L’Agenzia delle Entrate, con risposta 292/2025, chiarisce dunque il perimetro applicativo della disposizione introdotta nel 2019 sui pensionati stranieri che si trasferiscono in determinati comuni italiani del Sud sotto i 20mila abitanti o di aree post-sisma.
Tasse ridotte ai pensionati stranieri: i requisiti
Si In base all’articolo 24-ter del TUIR (Testo unico imposte sui redditi), le persone fisiche titolari dei redditi da pensione erogati da soggetti esteri che trasferiscono in Italia la propria residenza in un piccolo Comune sotto i 20mila abitanti nelle regioni del Sud (Sicilia, Calabria, Sardegna, Campania, Basilicata, Abruzzo, Molise e Puglia) oppure in uno dei comuni colpiti dal terremoto del 2016 e inseriti negli allegati 1, 2 e 2bis del decreto 189/2016, o dagli eventi sismici del 6 aprile 2009, possono optare per l’assoggettamento dei redditi di qualunque categoria, prodotti all’estero, a un’imposta sostitutiva forfettaria del 7%.
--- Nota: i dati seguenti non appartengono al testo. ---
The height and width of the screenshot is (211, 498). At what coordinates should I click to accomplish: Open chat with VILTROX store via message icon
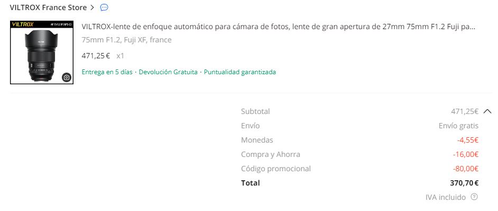[104, 7]
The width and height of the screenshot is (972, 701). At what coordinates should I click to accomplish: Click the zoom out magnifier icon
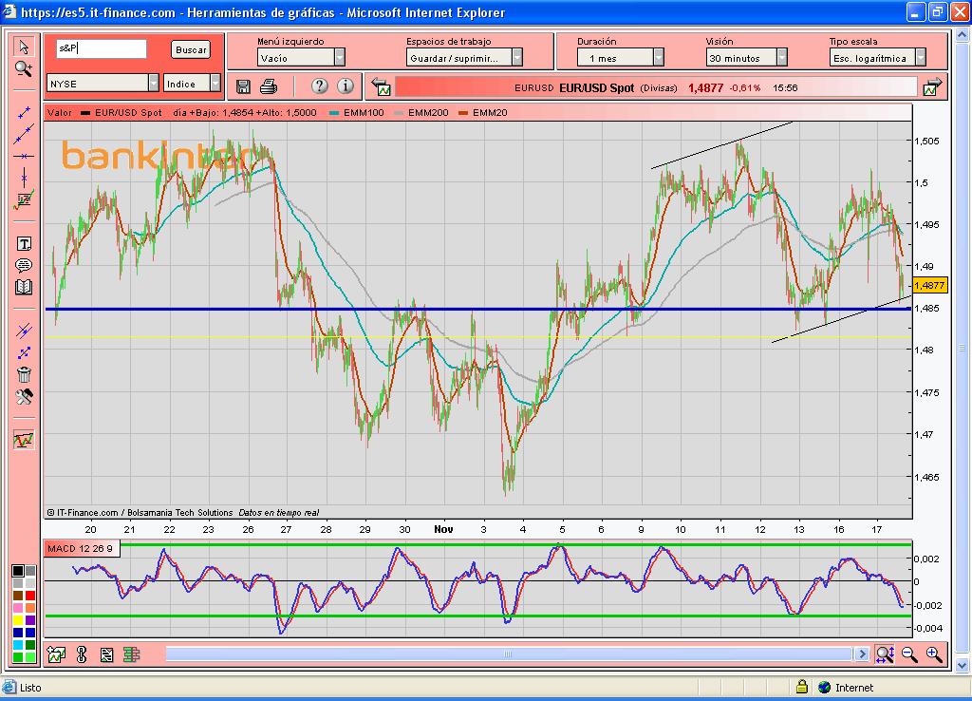pos(909,654)
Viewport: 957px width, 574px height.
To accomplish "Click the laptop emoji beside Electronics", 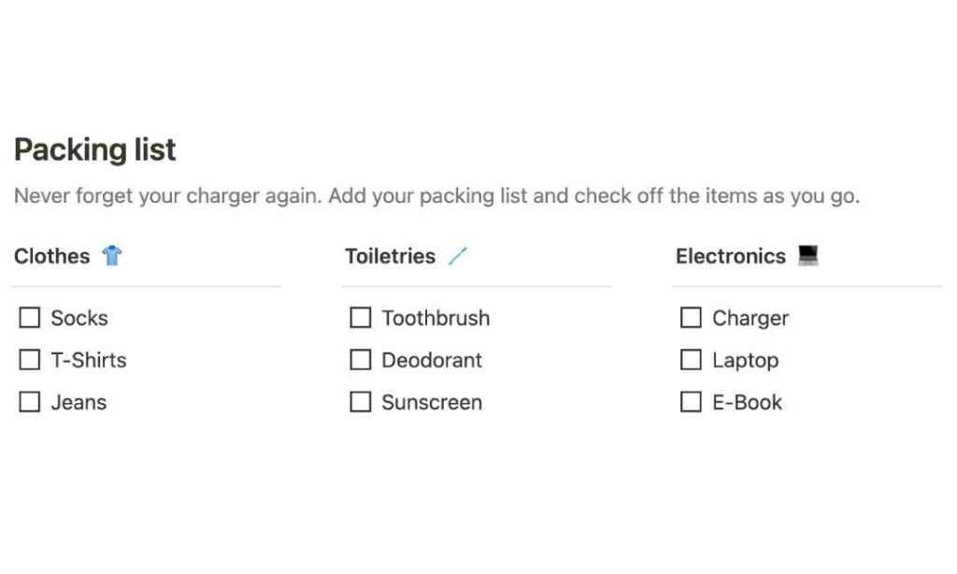I will point(807,256).
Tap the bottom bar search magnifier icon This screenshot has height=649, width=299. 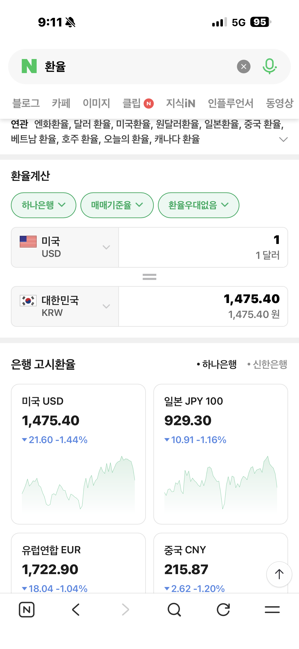(174, 610)
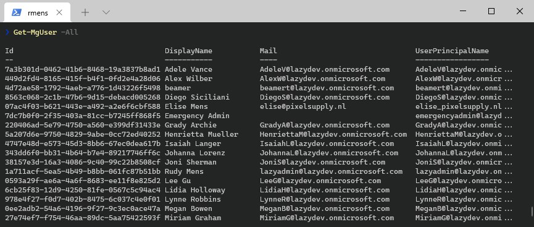
Task: Select the rmens tab
Action: [37, 12]
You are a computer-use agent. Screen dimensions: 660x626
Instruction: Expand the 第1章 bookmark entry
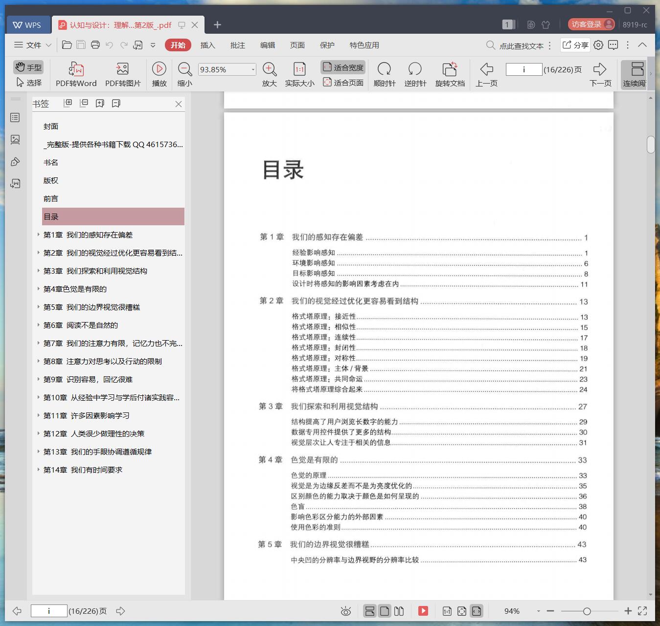tap(39, 235)
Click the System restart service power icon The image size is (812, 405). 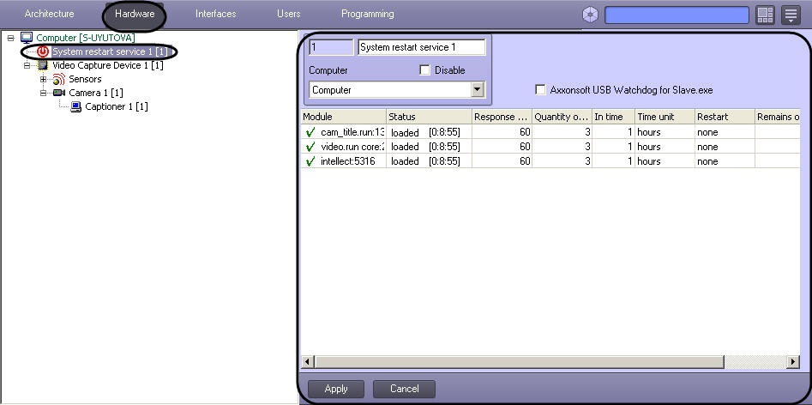click(43, 52)
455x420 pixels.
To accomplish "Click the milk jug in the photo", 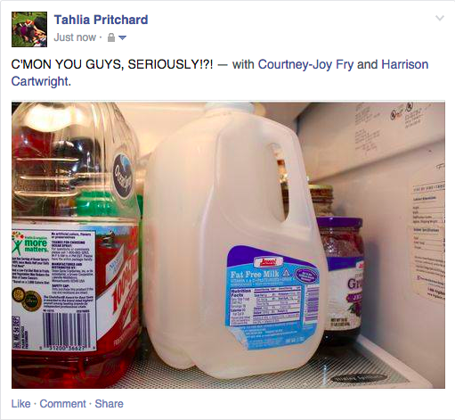I will pos(234,241).
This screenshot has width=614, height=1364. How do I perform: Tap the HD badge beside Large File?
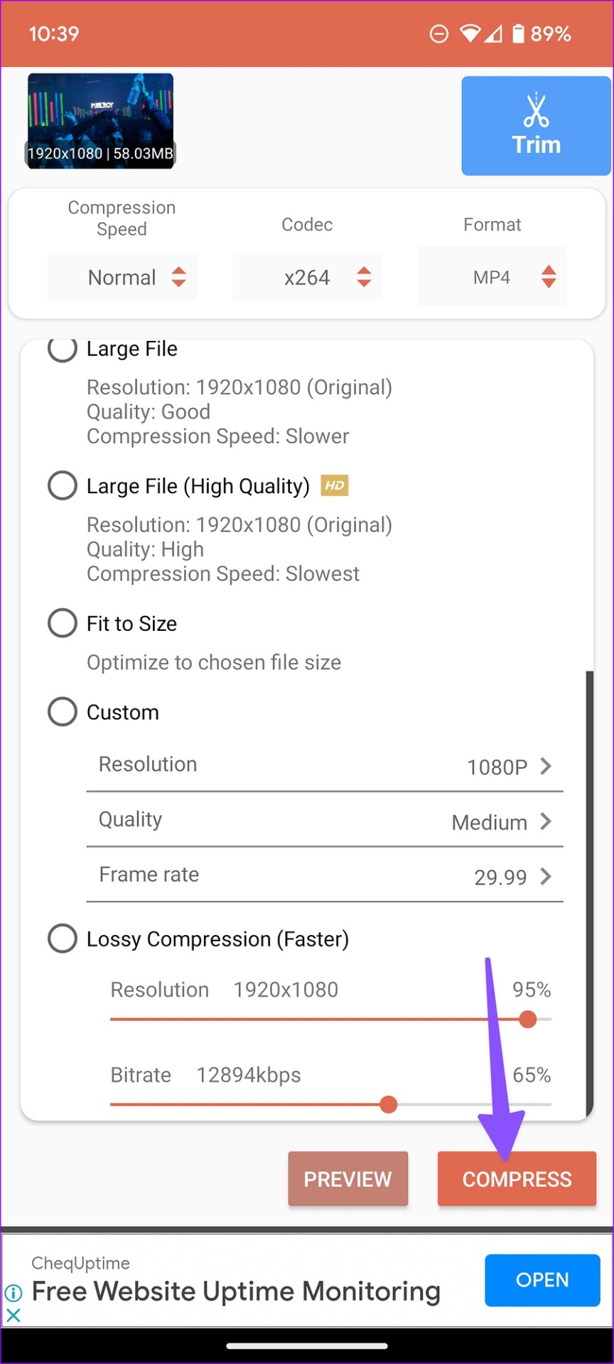pyautogui.click(x=335, y=486)
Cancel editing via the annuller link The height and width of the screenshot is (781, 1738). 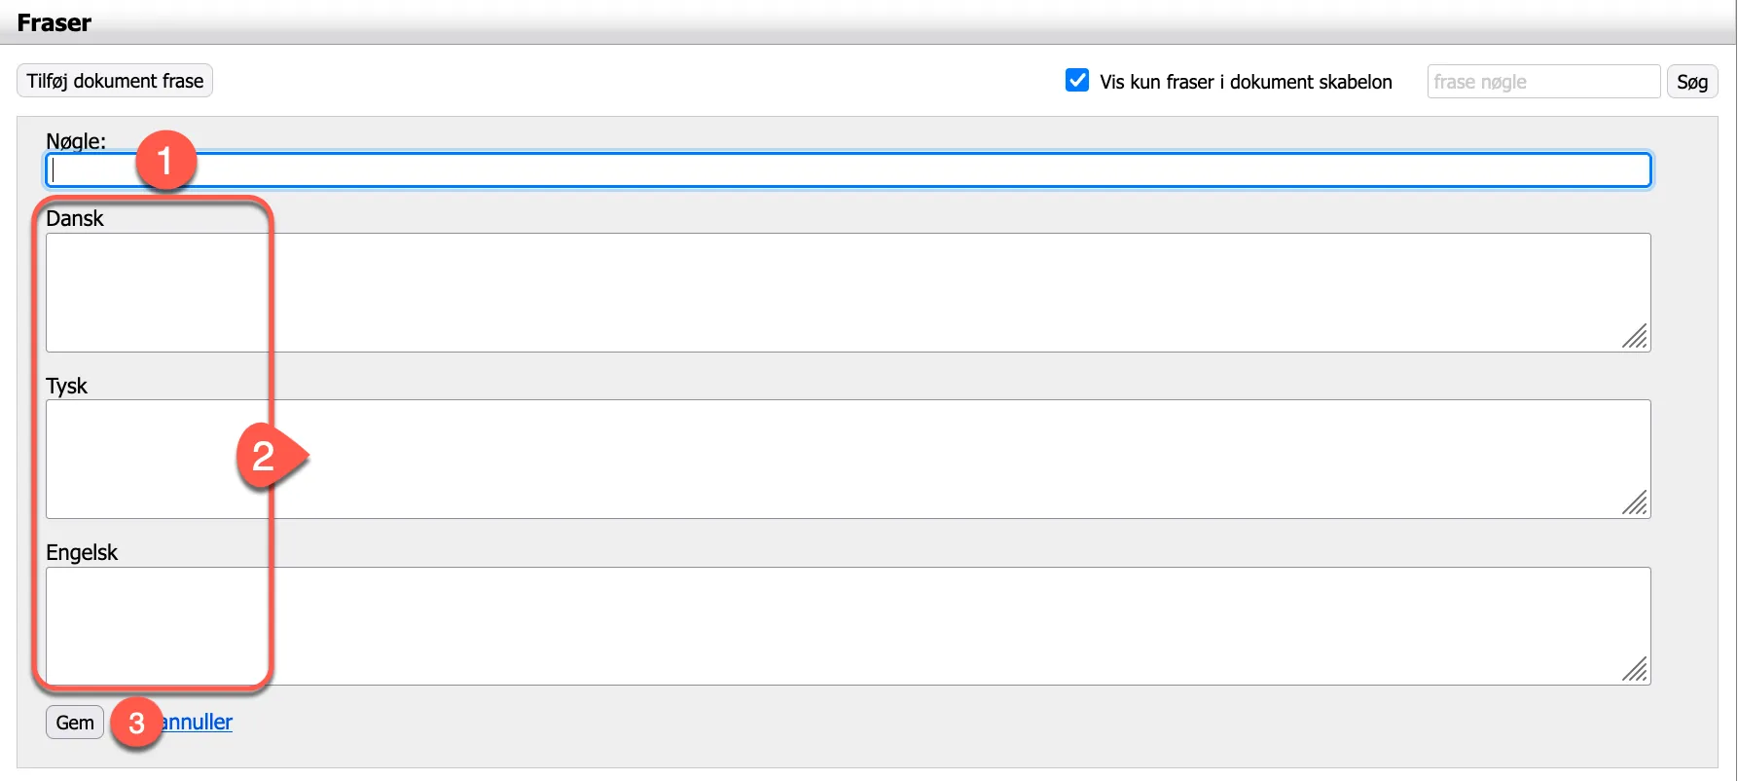click(201, 723)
Agevolazione anche sui redditi di capitale
Il caso analizzato riguardava i proventi dalla messa in liquidazione di società di diritto francese e lussemburghese partecipate e/o controllate, attraverso le quali aveva esercitato la propria attività all’estero. L’Agenzia delle Entrate ha specificato che, anche in tali casi, si tratta di «un reddito di capitale prodotto all’estero e, pertanto, rientra nell’ambito applicativo del regime opzionale in esame».
L’AdE rimanda alla Circolare 21/2020, alla quale è allegata una tabella riassuntiva di tutti i redditi esteri che possono rientrare nella disposizione agevolativa.
In linea generale, si considerano prodotti all’estero tutti quelli che non rientrano nell‘articolo 23 del TUIR, che individua i redditi prodotti nel territorio dello Stato. Secondo questa norma, un reddito è prodotto nel territorio dello Stato quando è possibile stabilirne il collegamento con una fonte produttiva situata in Italia, mentre si considera prodotto all’estero (ai fini dell’attribuzione del credito d’imposta per redditi prodotti all’estero ai residenti) soltanto nelle ipotesi esattamente speculari a quelle normativamente previste.